EXERCISE OBJECTIVE:
What is needed is every line from the one holding "Task: Click the red record extension icon" to the last line of the data below, printed exactly and without pictures.

MATERIAL TO PROCESS:
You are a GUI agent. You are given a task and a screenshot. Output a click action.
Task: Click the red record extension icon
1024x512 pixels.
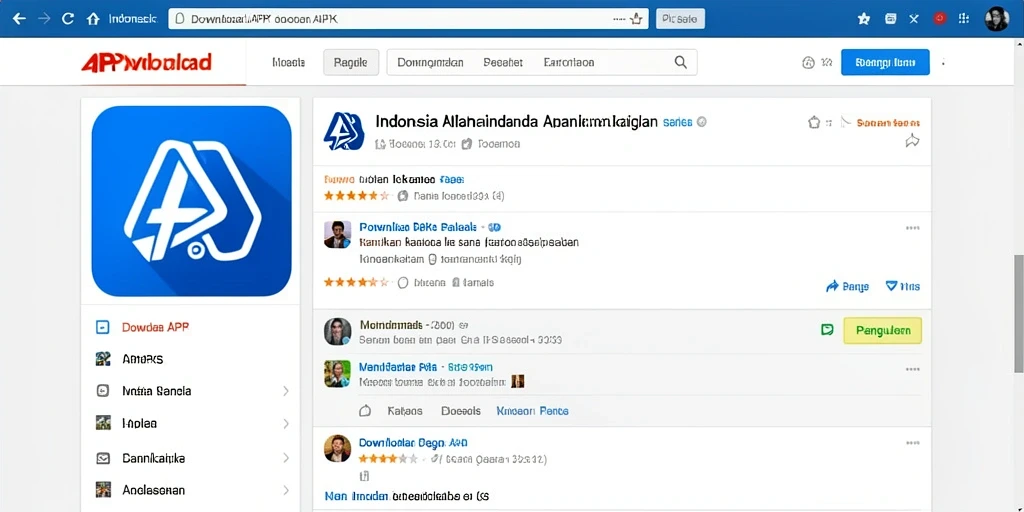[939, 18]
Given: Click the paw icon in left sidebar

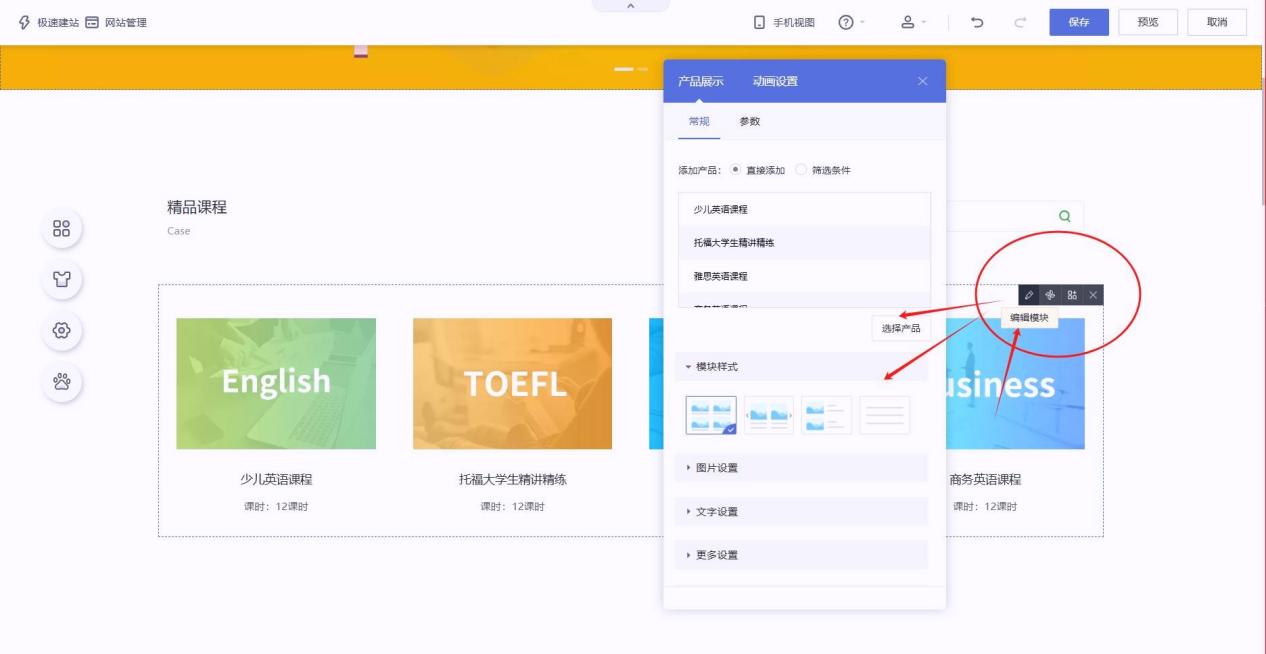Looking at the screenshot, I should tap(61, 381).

RESULT OF THIS TASK:
Task: Click the red record extension icon
1024x512 pixels.
[939, 18]
Given: Click the paw icon in left sidebar

Looking at the screenshot, I should tap(61, 381).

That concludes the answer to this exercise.